Sunday, October 15, 2017

The end of 100

I just finished binge watching The 100 Season 4.  (Massive spoilers ahead).  While I was watching it was entirely clear to me that the show was ending.  The last few episodes saw main characters being killed off at a rate that would make George RR Martin proud.  All the plotlines were resolving themselves.  Romances were coming to fruition.  They even set up an ironic twist to how all the characters who were going to survive would manage to make it.

Then in a massive explosion filled final few minutes nearly the entire population of the earth was wiped out, the most important character in the series died saving her closest friends, and the story finished on a hopeful note despite all the tragedy.

And then somebody said "Oh shit!  We have enough of an audience to keep cranking this stuff out for more money.  Quick, find some way to have the main hero not die, and make up some ridiculous stuff to have a new season of the show!"

This show has had major changes in it every season, so massive shifts at the end of a season are the norm.  Season 1 was Teenagers vs. The Wild.  Season 2 was Teenagers vs. High Tech Underground Dwellers.  Season 3 was Teenagers vs. Evil A.I.  Season 4 was Teenagers vs. Wall of Fire.  Each time the scope of the show shifted drastically and the characters' struggles were quite different.  I liked that!  It kept things fresh and new and while the later seasons were not nearly as tightly written as the first one I still enjoyed them.

But this is a whole different level.  The story was done, finished.  The ending felt right to me.

And here's the thing:  I don't object to more seasons categorically.  I enjoy the show, I want more of it.  It is just that if you set up heroic deaths for characters and then have them shrug those off, and if you set up Total Apocalypse and then just fast forward past it, the big things you have set up fall completely flat.

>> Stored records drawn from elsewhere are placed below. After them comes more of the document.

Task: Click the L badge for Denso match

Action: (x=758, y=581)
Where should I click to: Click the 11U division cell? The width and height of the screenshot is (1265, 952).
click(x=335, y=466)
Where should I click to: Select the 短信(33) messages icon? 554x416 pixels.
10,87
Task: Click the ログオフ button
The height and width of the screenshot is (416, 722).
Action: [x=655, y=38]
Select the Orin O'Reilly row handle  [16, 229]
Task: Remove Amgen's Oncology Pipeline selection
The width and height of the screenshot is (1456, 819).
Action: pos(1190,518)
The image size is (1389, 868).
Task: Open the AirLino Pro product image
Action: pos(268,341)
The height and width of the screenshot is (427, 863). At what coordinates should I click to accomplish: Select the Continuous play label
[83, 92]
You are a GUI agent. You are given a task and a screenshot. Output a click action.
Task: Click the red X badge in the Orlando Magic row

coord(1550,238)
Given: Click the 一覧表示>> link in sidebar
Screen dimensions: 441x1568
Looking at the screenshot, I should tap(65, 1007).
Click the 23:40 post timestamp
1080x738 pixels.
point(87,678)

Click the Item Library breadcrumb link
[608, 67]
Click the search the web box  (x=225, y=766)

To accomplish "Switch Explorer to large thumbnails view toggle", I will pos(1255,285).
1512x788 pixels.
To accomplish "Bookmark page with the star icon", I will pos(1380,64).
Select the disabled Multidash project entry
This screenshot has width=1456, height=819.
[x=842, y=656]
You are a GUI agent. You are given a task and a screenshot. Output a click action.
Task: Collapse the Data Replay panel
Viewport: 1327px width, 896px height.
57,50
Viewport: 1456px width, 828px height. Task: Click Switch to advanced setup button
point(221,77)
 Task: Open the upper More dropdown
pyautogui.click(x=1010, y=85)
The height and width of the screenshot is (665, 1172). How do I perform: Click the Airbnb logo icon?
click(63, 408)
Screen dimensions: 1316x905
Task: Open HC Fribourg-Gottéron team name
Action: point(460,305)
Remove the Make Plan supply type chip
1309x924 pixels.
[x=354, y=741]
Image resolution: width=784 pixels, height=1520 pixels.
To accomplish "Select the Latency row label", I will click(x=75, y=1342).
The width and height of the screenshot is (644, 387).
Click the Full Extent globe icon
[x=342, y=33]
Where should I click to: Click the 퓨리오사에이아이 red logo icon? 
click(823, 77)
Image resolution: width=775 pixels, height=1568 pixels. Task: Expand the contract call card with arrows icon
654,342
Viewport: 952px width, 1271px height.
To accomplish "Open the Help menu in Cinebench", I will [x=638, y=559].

A lot of the big emotional moments in this show, like any show, don't have world shattering stakes.  When Finn dies in season 1 it is a big deal and the audience feels it despite the fact that it is just one person.  You don't need an apocalypse to make us care, so if you use one you really ought to let it have the proper impact.  What I am saying is, you don't need a wall of fire a kilometer tall that stretches from horizon to horizon to get me involved, but if you conjure up said wall of fire then you had damn well better let it burninate the countryside.

If I had just forgotten to watch the last four minutes of the show everything would have been fine!  I would have been quite happy with the resolution and gone away thinking that finally somebody had the guts to end a show correctly.  Faugh.